Vorliegender Text:
▬▬▬▬▬▬
Hat Deutschland durch die Pisa-Ergebnisse etwas gelernt?
Die Reaktion von Deutschland auf Pisa war eine andere als bei anderen Ländern, die ebenfalls schlecht abgeschnitten und dann umgestellt haben. Nehmen wir als Beispiel die gymnasiale Oberstufe: Weltweit kann man einen Internationalen Bachelor machen, für den man sich fünf Fächer aussuchen darf. Was machen wir? Wir verteilen Grundlagenfächer und zwingen die Schüler diese Hauptfächer zu nehmen. Ein Schüler, der keine naturwissenschaftlichen Fähigkeiten besitzt, wird gezwungen Mathe zu nehmen, nur weil er einen Schwerpunkt in Kunst oder Musik gewählt hat. Wozu? Das ist der völlig falsche Weg! Damit verenge ich die Handlungschancen und versuche etwas in einem Alter von 15, 16 zu steuern, was gar nicht mehr zu steuern ist.
Welchen Wert hat heute das Abitur?
▬▬▬▬▬▬
Datenauszug:

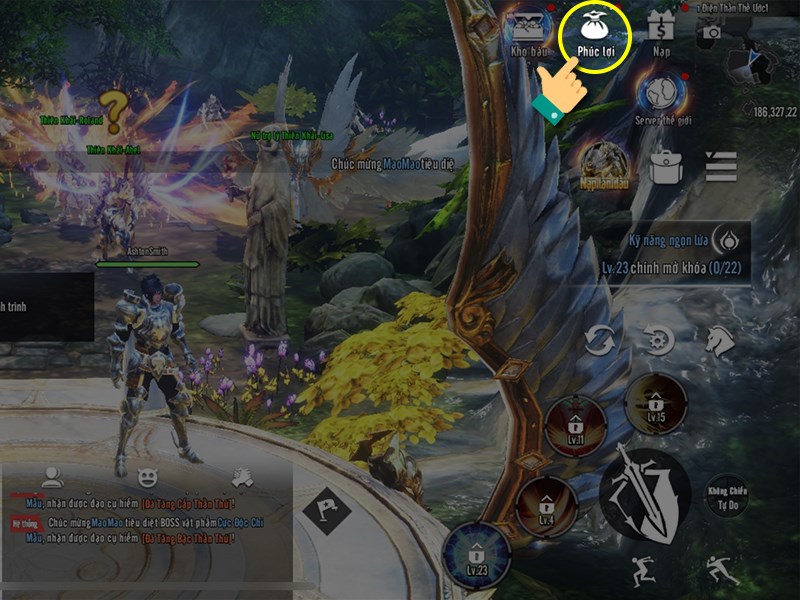
Task: Open the emoji face in the chat bar
Action: coord(146,477)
▬▬▬▬▬▬
Arbeitsauftrag: Fasse den Text über Deutschlands Reaktion auf die Pisa-Ergebnisse in genau zwei Sätzen zusammen. Die Auflistung ist hierfür ohne Bedeutung.

Lösung: Deutschland reagierte auf Pisa anders als andere Länder, die ebenfalls schlecht abgeschnitten hatten: In der gymnasialen Oberstufe müssen Schüler vorgegebene Grundlagenfächer wie Mathematik belegen, während man beim Internationalen Bachelor fünf Fächer frei wählen darf. Dies wird als völlig falscher Weg bezeichnet, weil er die Handlungschancen verengt und in einem Alter von 15 oder 16 Jahren etwas zu steuern versucht, das nicht mehr zu steuern ist.